▶ _Written problem_
Convert the items below into a Markdown table with the columns Row and Line. Put each line in its own numbered row, and leave out the blank lines.

(Entries on where items appear)

------------------------

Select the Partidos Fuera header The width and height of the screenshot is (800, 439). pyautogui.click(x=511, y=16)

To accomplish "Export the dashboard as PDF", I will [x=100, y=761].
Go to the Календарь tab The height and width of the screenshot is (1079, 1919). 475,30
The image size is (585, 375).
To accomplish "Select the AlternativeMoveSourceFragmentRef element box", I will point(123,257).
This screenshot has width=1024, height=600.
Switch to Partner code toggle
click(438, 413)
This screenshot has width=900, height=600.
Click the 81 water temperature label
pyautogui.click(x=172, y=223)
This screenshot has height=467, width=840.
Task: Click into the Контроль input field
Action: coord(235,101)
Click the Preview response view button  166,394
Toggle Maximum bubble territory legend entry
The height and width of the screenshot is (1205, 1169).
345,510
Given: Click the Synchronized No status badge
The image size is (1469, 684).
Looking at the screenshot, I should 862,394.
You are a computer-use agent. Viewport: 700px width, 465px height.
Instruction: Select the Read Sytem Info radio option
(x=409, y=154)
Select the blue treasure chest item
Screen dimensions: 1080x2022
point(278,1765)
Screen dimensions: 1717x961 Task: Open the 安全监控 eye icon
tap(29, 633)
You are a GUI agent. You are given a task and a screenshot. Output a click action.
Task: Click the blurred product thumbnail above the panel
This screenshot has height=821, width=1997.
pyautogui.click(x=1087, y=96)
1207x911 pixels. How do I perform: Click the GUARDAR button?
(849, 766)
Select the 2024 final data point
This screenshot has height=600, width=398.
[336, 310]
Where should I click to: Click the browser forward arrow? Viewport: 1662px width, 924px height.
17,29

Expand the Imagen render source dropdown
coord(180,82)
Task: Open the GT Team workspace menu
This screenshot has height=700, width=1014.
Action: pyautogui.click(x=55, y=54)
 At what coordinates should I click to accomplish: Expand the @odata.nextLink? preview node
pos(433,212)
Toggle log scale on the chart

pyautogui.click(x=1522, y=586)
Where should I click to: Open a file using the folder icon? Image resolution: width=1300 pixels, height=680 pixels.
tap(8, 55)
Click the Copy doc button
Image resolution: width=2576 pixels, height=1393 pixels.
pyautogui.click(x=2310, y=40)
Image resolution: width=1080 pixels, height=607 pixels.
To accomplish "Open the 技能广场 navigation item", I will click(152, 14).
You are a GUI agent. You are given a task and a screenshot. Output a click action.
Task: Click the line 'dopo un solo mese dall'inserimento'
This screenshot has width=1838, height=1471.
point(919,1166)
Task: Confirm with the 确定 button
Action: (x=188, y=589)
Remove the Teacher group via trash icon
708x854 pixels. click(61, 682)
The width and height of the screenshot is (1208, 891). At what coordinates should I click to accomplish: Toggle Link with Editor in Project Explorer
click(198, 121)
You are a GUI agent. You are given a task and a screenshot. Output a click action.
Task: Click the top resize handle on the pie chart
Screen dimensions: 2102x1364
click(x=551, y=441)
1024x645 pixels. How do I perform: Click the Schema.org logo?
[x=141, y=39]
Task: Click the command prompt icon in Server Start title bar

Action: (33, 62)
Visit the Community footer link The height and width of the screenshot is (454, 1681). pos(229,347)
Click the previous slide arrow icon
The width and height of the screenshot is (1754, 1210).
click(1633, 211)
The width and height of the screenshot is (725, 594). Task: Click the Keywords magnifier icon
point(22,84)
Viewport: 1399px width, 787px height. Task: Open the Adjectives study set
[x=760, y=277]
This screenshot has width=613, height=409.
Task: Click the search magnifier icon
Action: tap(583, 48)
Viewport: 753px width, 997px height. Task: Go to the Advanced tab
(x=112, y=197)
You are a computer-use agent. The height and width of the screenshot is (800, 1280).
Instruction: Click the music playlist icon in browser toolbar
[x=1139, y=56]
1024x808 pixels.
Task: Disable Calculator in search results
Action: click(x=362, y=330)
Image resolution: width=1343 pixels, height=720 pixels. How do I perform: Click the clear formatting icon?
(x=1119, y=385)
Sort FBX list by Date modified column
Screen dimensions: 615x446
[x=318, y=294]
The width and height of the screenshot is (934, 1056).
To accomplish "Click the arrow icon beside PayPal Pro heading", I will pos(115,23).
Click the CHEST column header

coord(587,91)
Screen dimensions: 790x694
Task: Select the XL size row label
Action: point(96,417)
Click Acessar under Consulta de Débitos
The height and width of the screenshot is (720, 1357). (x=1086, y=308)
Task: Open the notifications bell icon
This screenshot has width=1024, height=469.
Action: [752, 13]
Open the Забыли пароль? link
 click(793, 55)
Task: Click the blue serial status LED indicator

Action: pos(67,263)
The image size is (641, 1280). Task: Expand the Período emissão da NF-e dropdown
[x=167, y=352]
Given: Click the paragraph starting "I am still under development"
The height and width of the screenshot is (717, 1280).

------------------------

▶ _Task solution_
| Row | Line |
|---|---|
| 1 | Select the Partidos Fuera header The width and height of the screenshot is (800, 439). pyautogui.click(x=511, y=16) |
| 2 | To accomplish "Export the dashboard as PDF", I will [x=100, y=761]. |
| 3 | Go to the Календарь tab The height and width of the screenshot is (1079, 1919). 475,30 |
| 4 | The image size is (585, 375). |
| 5 | To accomplish "Select the AlternativeMoveSourceFragmentRef element box", I will point(123,257). |
| 6 | This screenshot has width=1024, height=600. |
| 7 | Switch to Partner code toggle |
| 8 | click(438, 413) |
| 9 | This screenshot has width=900, height=600. |
| 10 | Click the 81 water temperature label |
| 11 | pyautogui.click(x=172, y=223) |
| 12 | This screenshot has height=467, width=840. |
| 13 | Task: Click into the Контроль input field |
| 14 | Action: coord(235,101) |
| 15 | Click the Preview response view button  166,394 |
| 16 | Toggle Maximum bubble territory legend entry |
| 17 | The height and width of the screenshot is (1205, 1169). |
| 18 | 345,510 |
| 19 | Given: Click the Synchronized No status badge |
| 20 | The image size is (1469, 684). |
| 21 | Looking at the screenshot, I should 862,394. |
| 22 | You are a computer-use agent. Viewport: 700px width, 465px height. |
| 23 | Instruction: Select the Read Sytem Info radio option |
| 24 | (x=409, y=154) |
| 25 | Select the blue treasure chest item |
| 26 | Screen dimensions: 1080x2022 |
| 27 | point(278,1765) |
| 28 | Screen dimensions: 1717x961 Task: Open the 安全监控 eye icon |
| 29 | tap(29, 633) |
| 30 | You are a GUI agent. You are given a task and a screenshot. Output a click action. |
| 31 | Task: Click the blurred product thumbnail above the panel |
| 32 | This screenshot has height=821, width=1997. |
| 33 | pyautogui.click(x=1087, y=96) |
| 34 | 1207x911 pixels. How do I perform: Click the GUARDAR button? |
| 35 | (849, 766) |
| 36 | Select the 2024 final data point |
| 37 | This screenshot has height=600, width=398. |
| 38 | [336, 310] |
| 39 | Where should I click to: Click the browser forward arrow? Viewport: 1662px width, 924px height. |
| 40 | 17,29 |
| 41 | Expand the Imagen render source dropdown |
| 42 | coord(180,82) |
| 43 | Task: Open the GT Team workspace menu |
| 44 | This screenshot has height=700, width=1014. |
| 45 | Action: pyautogui.click(x=55, y=54) |
| 46 |  At what coordinates should I click to accomplish: Expand the @odata.nextLink? preview node |
| 47 | pos(433,212) |
| 48 | Toggle log scale on the chart |
| 49 | pyautogui.click(x=1522, y=586) |
| 50 | Where should I click to: Open a file using the folder icon? Image resolution: width=1300 pixels, height=680 pixels. |
| 51 | tap(8, 55) |
| 52 | Click the Copy doc button |
| 53 | Image resolution: width=2576 pixels, height=1393 pixels. |
| 54 | pyautogui.click(x=2310, y=40) |
| 55 | Image resolution: width=1080 pixels, height=607 pixels. |
| 56 | To accomplish "Open the 技能广场 navigation item", I will click(152, 14). |
| 57 | You are a GUI agent. You are given a task and a screenshot. Output a click action. |
| 58 | Task: Click the line 'dopo un solo mese dall'inserimento' |
| 59 | This screenshot has width=1838, height=1471. |
| 60 | point(919,1166) |
| 61 | Task: Confirm with the 确定 button |
| 62 | Action: (x=188, y=589) |
| 63 | Remove the Teacher group via trash icon |
| 64 | 708x854 pixels. click(61, 682) |
| 65 | The width and height of the screenshot is (1208, 891). At what coordinates should I click to accomplish: Toggle Link with Editor in Project Explorer |
| 66 | click(198, 121) |
| 67 | You are a GUI agent. You are given a task and a screenshot. Output a click action. |
| 68 | Task: Click the top resize handle on the pie chart |
| 69 | Screen dimensions: 2102x1364 |
| 70 | click(x=551, y=441) |
| 71 | 1024x645 pixels. How do I perform: Click the Schema.org logo? |
| 72 | [x=141, y=39] |
| 73 | Task: Click the command prompt icon in Server Start title bar |
| 74 | Action: (33, 62) |
| 75 | Visit the Community footer link The height and width of the screenshot is (454, 1681). pos(229,347) |
| 76 | Click the previous slide arrow icon |
| 77 | The width and height of the screenshot is (1754, 1210). |
| 78 | click(1633, 211) |
| 79 | The width and height of the screenshot is (725, 594). Task: Click the Keywords magnifier icon |
| 80 | point(22,84) |
| 81 | Viewport: 1399px width, 787px height. Task: Open the Adjectives study set |
| 82 | [x=760, y=277] |
| 83 | This screenshot has width=613, height=409. |
| 84 | Task: Click the search magnifier icon |
| 85 | Action: tap(583, 48) |
| 86 | Viewport: 753px width, 997px height. Task: Go to the Advanced tab |
| 87 | (x=112, y=197) |
| 88 | You are a computer-use agent. The height and width of the screenshot is (800, 1280). |
| 89 | Instruction: Click the music playlist icon in browser toolbar |
| 90 | [x=1139, y=56] |
| 91 | 1024x808 pixels. |
| 92 | Task: Disable Calculator in search results |
| 93 | Action: click(x=362, y=330) |
| 94 | Image resolution: width=1343 pixels, height=720 pixels. How do I perform: Click the clear formatting icon? |
| 95 | (x=1119, y=385) |
| 96 | Sort FBX list by Date modified column |
| 97 | Screen dimensions: 615x446 |
| 98 | [x=318, y=294] |
| 99 | The width and height of the screenshot is (934, 1056). |
| 100 | To accomplish "Click the arrow icon beside PayPal Pro heading", I will pos(115,23). |
| 101 | Click the CHEST column header |
| 102 | coord(587,91) |
| 103 | Screen dimensions: 790x694 |
| 104 | Task: Select the XL size row label |
| 105 | Action: point(96,417) |
| 106 | Click Acessar under Consulta de Débitos |
| 107 | The height and width of the screenshot is (720, 1357). (x=1086, y=308) |
| 108 | Task: Open the notifications bell icon |
| 109 | This screenshot has width=1024, height=469. |
| 110 | Action: [752, 13] |
| 111 | Open the Забыли пароль? link |
| 112 |  click(793, 55) |
| 113 | Task: Click the blue serial status LED indicator |
| 114 | Action: pos(67,263) |
| 115 | The image size is (641, 1280). Task: Expand the Período emissão da NF-e dropdown |
| 116 | [x=167, y=352] |
| 117 | Given: Click the paragraph starting "I am still under development" |
| 118 | The height and width of the screenshot is (717, 1280). |